■ **DO THIS**: Can you copy out the items exactly, from the line containing "Task: Open the views analytics bar icon" through the line containing "will tap(806, 268).", with both of those lines included?

■ **SUPPLIED RECORDS**:

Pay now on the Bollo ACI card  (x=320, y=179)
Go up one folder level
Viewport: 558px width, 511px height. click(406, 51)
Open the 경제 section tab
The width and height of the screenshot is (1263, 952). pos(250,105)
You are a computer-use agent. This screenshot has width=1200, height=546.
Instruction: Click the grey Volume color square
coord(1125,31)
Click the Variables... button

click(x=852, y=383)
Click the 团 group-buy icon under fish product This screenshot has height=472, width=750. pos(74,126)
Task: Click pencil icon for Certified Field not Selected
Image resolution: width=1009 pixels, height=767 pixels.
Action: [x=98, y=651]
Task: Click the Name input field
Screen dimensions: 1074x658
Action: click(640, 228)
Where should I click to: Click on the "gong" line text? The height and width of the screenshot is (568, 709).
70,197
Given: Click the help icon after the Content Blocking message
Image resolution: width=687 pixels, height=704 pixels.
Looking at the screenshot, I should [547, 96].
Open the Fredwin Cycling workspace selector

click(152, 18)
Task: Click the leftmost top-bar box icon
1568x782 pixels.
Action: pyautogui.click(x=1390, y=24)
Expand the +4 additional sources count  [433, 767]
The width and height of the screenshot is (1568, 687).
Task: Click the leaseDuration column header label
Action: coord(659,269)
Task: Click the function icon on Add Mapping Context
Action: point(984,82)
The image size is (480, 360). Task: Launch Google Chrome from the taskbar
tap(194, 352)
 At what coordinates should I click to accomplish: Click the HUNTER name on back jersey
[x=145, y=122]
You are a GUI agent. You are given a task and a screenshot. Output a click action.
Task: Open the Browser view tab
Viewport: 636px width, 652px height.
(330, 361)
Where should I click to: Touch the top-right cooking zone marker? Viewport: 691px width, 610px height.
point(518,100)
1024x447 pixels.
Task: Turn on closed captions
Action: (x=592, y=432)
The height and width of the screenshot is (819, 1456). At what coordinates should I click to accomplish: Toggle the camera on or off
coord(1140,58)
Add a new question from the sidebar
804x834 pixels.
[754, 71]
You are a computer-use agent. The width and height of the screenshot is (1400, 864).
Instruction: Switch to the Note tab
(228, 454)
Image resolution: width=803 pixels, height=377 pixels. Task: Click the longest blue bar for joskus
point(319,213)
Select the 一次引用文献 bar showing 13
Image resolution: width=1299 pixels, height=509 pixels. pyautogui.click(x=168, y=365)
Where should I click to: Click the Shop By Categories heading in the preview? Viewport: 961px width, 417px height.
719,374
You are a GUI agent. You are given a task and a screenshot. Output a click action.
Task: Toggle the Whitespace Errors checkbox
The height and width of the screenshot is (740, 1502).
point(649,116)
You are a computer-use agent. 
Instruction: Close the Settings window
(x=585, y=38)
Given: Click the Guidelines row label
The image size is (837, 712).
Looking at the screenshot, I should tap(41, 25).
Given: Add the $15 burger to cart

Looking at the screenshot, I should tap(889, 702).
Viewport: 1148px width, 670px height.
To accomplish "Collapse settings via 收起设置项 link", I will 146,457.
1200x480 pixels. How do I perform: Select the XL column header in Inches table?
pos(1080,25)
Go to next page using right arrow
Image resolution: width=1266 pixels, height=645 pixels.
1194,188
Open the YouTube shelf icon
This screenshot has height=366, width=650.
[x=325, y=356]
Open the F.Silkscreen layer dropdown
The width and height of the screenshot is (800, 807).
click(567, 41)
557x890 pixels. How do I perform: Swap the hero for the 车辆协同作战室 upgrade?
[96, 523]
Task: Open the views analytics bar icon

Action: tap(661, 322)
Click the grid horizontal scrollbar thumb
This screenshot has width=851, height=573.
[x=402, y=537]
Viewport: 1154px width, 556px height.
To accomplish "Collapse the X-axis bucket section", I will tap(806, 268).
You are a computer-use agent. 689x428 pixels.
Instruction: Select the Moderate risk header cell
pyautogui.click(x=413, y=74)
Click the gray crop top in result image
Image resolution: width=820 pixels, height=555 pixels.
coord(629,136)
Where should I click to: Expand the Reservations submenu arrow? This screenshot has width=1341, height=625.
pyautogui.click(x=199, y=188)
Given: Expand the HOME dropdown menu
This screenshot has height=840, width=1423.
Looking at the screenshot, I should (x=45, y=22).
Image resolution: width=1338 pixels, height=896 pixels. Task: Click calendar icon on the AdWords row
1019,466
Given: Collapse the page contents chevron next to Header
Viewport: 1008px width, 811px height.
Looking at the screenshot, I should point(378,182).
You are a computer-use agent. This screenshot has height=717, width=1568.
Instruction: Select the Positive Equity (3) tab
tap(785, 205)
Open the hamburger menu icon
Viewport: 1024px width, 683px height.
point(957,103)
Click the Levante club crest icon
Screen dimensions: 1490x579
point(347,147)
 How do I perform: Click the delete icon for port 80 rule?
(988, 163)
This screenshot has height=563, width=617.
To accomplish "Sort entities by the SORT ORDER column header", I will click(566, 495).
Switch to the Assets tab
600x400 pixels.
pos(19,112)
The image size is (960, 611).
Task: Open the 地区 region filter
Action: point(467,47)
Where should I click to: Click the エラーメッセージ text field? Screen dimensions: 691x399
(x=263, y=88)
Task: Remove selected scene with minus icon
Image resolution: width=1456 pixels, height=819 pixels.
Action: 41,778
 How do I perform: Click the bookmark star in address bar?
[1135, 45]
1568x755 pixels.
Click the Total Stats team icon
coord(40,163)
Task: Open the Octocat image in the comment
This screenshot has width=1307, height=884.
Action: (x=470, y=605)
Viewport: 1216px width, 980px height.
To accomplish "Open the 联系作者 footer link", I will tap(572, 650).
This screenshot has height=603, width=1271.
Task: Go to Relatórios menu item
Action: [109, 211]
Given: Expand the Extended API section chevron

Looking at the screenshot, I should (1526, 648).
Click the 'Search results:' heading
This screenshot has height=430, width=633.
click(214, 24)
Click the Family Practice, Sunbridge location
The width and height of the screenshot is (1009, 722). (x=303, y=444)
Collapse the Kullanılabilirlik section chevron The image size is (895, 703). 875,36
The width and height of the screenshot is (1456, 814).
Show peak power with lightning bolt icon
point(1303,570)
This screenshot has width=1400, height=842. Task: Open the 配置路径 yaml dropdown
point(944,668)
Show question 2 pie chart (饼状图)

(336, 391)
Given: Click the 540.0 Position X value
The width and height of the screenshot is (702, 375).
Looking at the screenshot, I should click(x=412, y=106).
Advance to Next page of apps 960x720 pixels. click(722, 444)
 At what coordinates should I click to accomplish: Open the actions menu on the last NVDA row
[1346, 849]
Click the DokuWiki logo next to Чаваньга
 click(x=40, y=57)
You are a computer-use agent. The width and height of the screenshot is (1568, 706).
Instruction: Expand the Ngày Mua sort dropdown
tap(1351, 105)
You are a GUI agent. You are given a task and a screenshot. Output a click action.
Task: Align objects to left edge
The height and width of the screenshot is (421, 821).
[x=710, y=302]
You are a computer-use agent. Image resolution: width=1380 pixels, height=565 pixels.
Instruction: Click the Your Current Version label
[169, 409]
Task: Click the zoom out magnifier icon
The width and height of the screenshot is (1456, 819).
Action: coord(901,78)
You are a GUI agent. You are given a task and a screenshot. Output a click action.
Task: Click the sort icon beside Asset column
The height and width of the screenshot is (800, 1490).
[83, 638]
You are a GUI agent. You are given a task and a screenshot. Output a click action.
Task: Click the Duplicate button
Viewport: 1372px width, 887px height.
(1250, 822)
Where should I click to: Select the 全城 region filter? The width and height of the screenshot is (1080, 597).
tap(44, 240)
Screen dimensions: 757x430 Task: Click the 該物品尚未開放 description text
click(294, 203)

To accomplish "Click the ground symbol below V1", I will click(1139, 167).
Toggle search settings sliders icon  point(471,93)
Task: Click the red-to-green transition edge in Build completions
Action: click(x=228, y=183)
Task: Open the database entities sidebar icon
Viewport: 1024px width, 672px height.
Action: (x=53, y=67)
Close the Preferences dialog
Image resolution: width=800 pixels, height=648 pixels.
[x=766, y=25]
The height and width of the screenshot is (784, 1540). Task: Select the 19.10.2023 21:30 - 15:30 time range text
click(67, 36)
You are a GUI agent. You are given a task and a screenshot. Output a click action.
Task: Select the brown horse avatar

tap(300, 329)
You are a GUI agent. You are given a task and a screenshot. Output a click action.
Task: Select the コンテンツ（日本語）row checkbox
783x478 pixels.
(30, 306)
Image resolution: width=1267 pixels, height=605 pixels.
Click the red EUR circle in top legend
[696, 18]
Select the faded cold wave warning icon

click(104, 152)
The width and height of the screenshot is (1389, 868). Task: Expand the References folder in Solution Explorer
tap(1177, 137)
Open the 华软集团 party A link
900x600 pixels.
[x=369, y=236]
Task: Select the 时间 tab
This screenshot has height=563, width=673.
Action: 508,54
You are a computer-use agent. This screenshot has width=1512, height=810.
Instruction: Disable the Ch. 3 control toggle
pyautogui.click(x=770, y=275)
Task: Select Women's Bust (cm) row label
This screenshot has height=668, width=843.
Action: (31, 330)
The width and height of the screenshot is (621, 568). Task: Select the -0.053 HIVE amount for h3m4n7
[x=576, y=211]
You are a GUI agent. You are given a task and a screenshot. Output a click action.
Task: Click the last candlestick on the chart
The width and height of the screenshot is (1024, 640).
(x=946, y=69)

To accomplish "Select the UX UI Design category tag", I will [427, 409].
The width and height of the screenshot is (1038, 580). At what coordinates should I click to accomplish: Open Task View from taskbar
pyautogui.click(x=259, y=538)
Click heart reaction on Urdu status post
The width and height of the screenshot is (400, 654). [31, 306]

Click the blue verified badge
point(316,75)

■ **REPLY**:
Task: Open the views analytics bar icon

Action: tap(661, 322)
Click the grid horizontal scrollbar thumb
This screenshot has width=851, height=573.
[x=402, y=537]
Viewport: 1154px width, 556px height.
To accomplish "Collapse the X-axis bucket section", I will tap(806, 268).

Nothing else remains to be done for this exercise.